二、The factors effected hospitalized patients to take the program:
The patients are the age of 31-64, with health insurance and fixed salary in the companies, with longer inpatient days, and ever staying in intensive care units with rehabilitation treatments. These patients’ physicians specialize in rehabilitation. The hospitals are private and have larger scale of Chinese medicine department in mid and east Taiwan. Under the above conditions, the patients have higher percentage to participate in Chinese medicine supplementary service. This result matches the result of qualitative method.
Conclusions
一、The factors including public/private hospital ownership, contract of medical center with NHI, metropolitan/local hospital, numbers of Chinese medicine doctors, average hospitalized stroke patients were relevant with “the Chinese Medicine Supplementary Rehabilitation Program of Cerebrovascular Diseases” and reached the statistical significant level. Those factors were also significantly associated with taking the program.
二、Those patients whose physicians specialize in rehabilitation have higher percentage to participate in Chinese medicine supplementary service; instead patients with surgeon have lower percentage. The medical model of merging Chinese and Western medicine depends on physicians’ acceptance of Chinese medicine.
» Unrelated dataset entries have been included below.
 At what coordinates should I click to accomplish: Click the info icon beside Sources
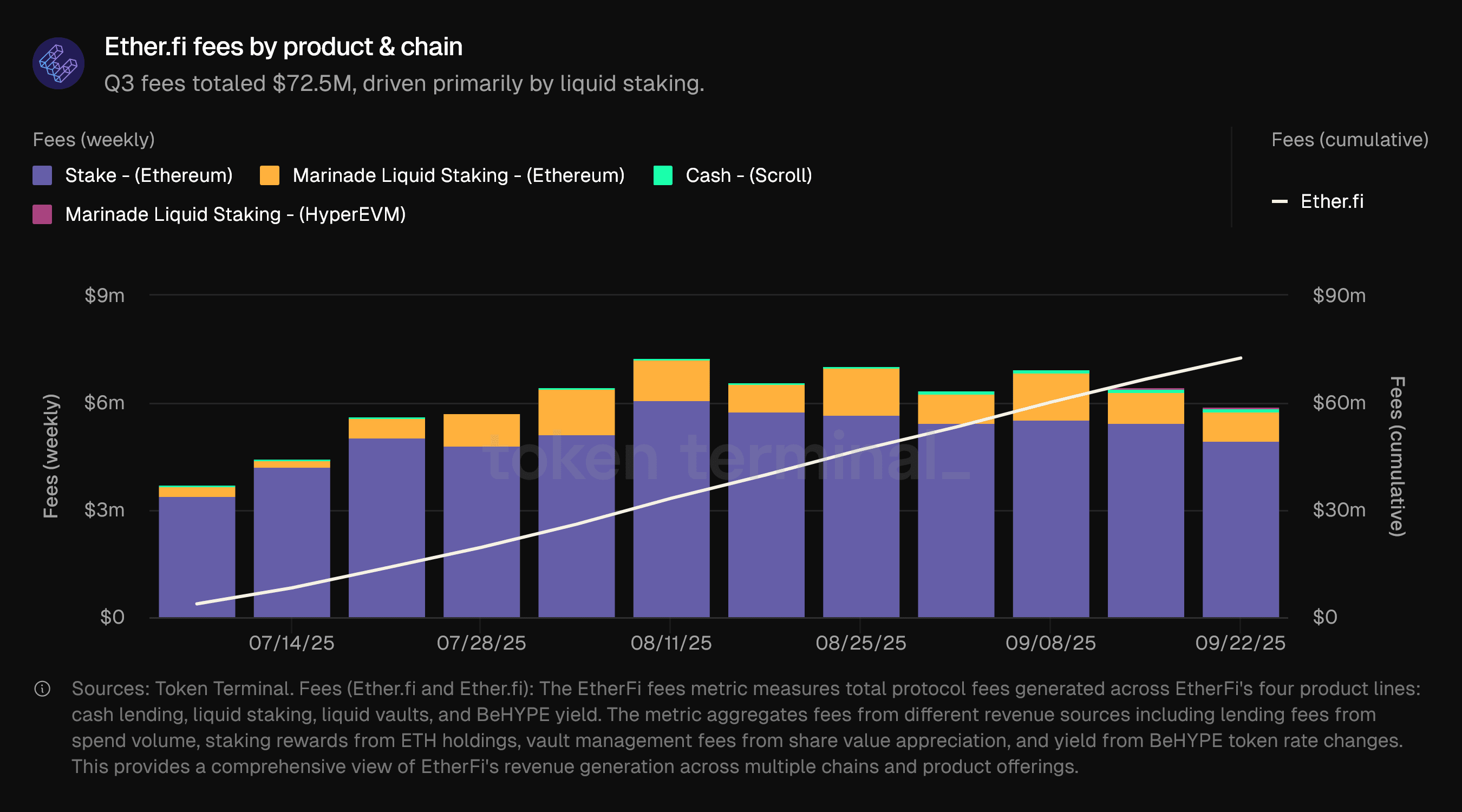pyautogui.click(x=43, y=689)
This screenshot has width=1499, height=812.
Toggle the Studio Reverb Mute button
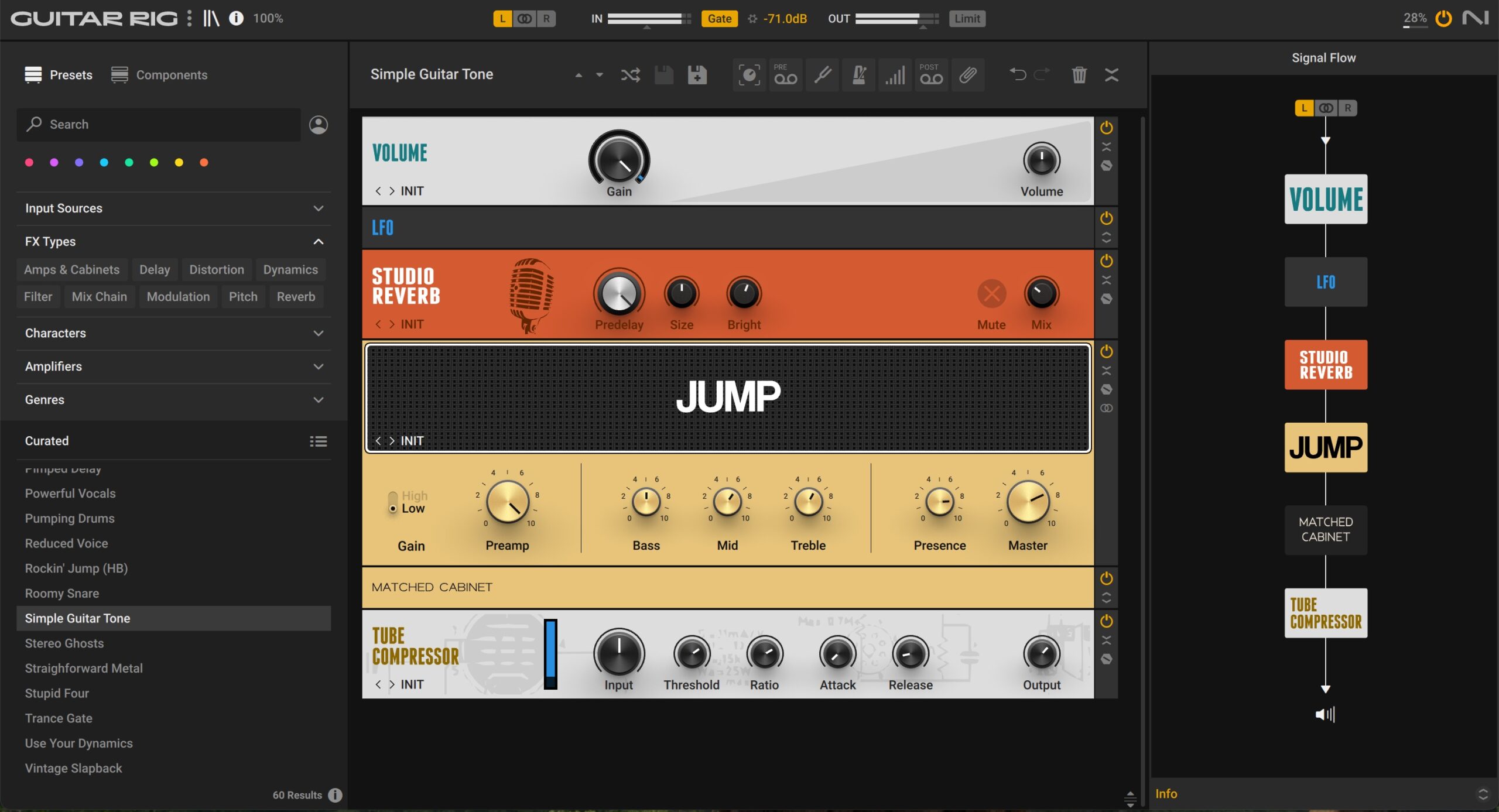(991, 294)
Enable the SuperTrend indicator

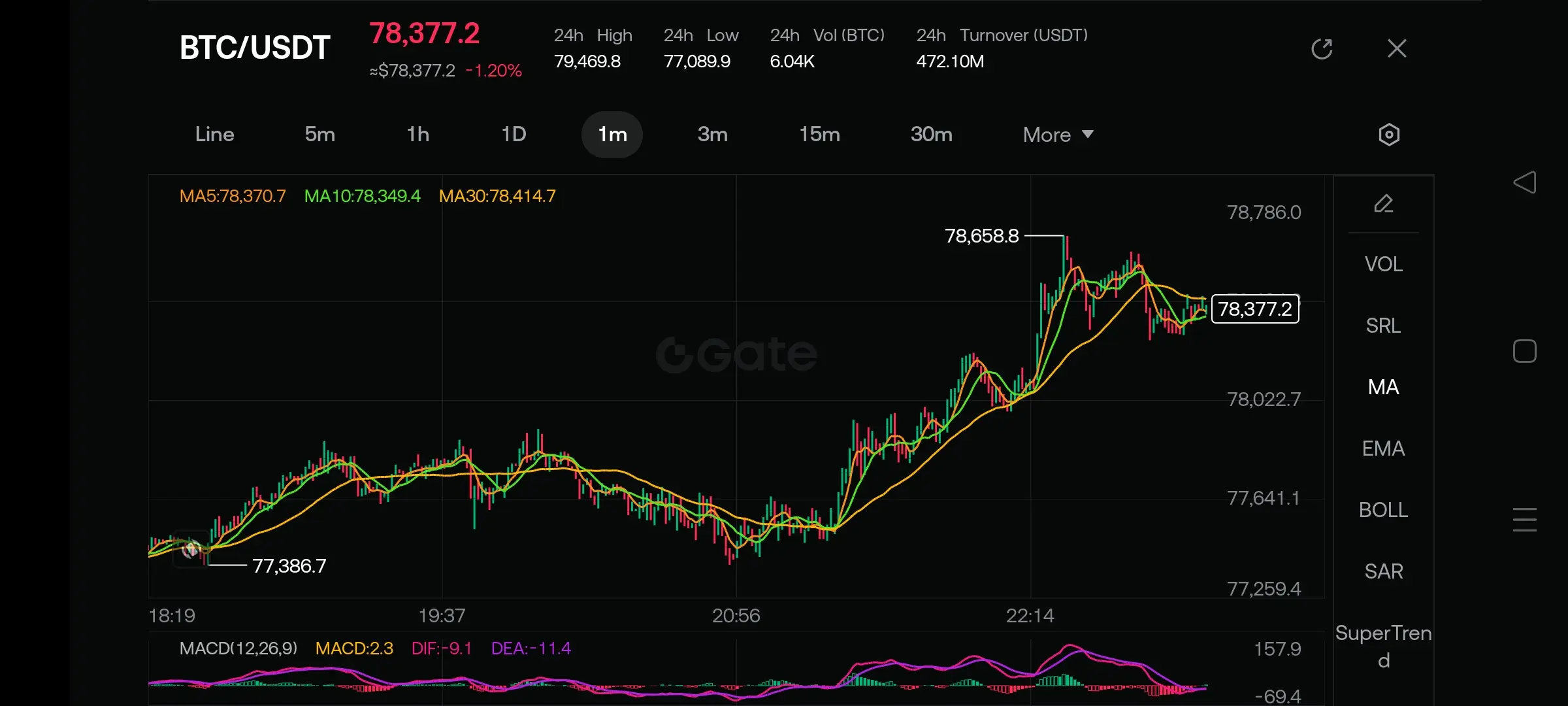point(1383,647)
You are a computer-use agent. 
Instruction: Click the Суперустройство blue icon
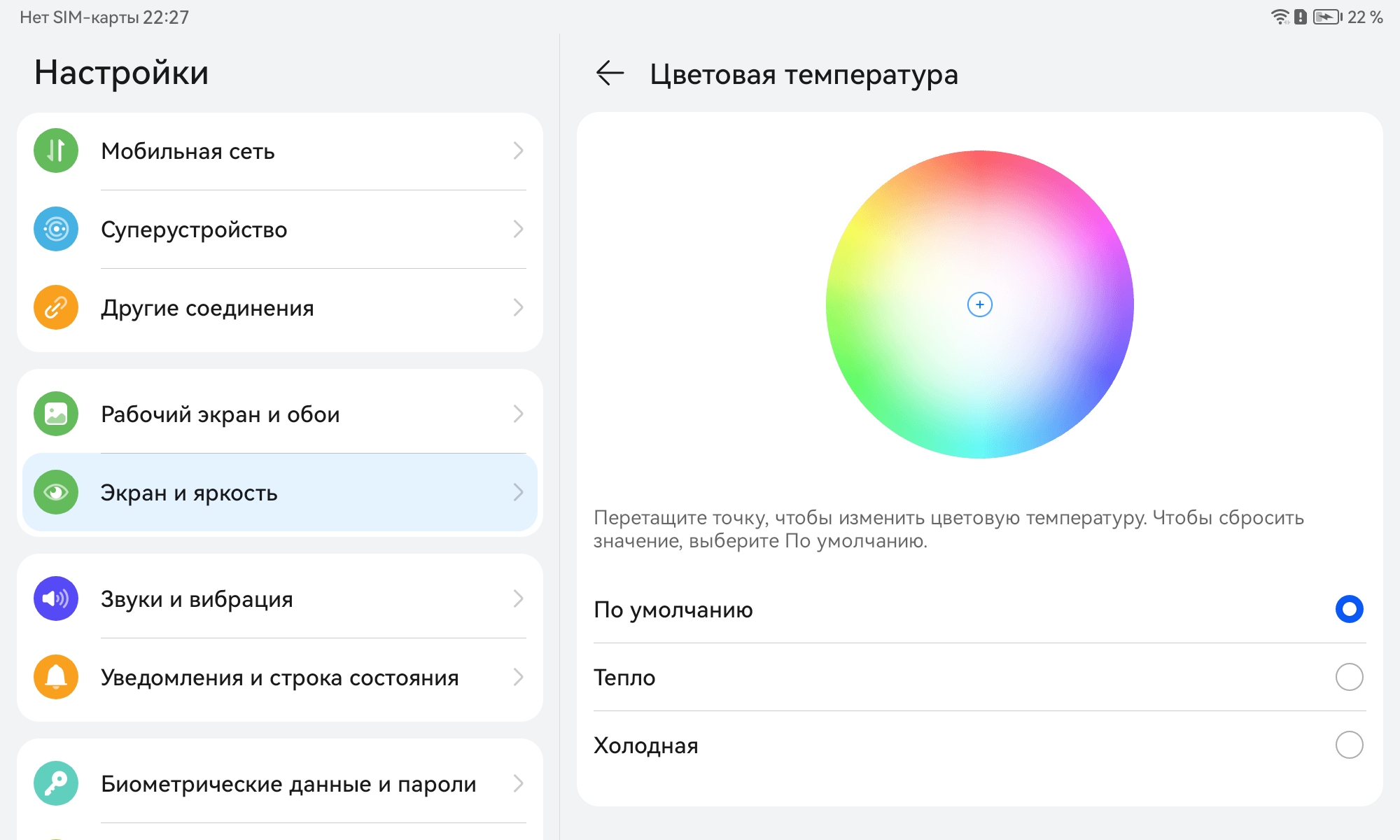point(55,229)
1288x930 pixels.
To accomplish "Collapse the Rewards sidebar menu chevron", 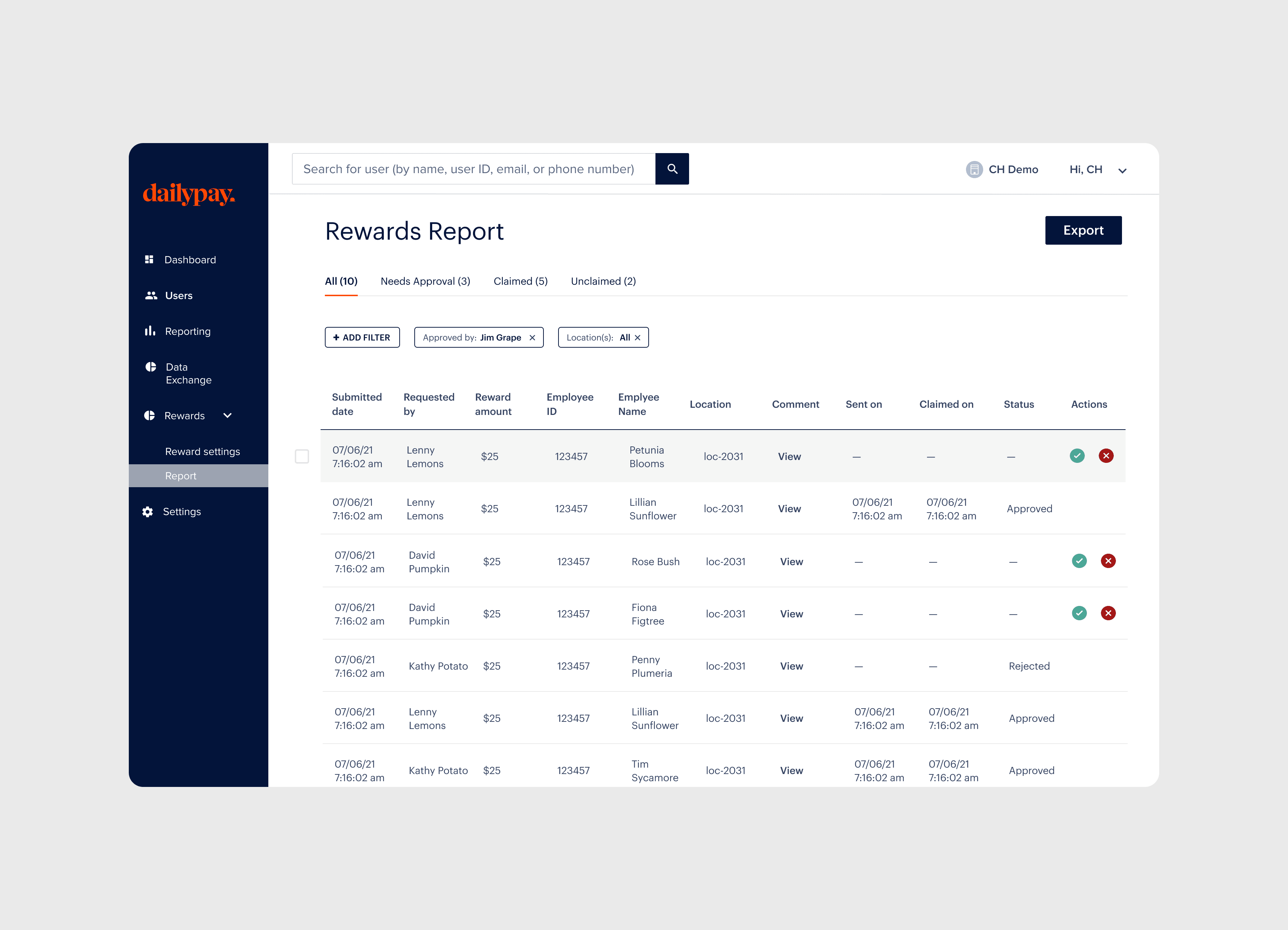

Different areas of Chinese and Western physicians’ expertise influence their medical decision-making.,
三、Patients who were between 31-64 years old,patients with or without health care, and patients’ severity of stroke (including longer inpatient days, patients ever in intensive care unit, and patients with rehabilitation therapy) have significant influence on their acceptance of Chinese medicine supplementary service.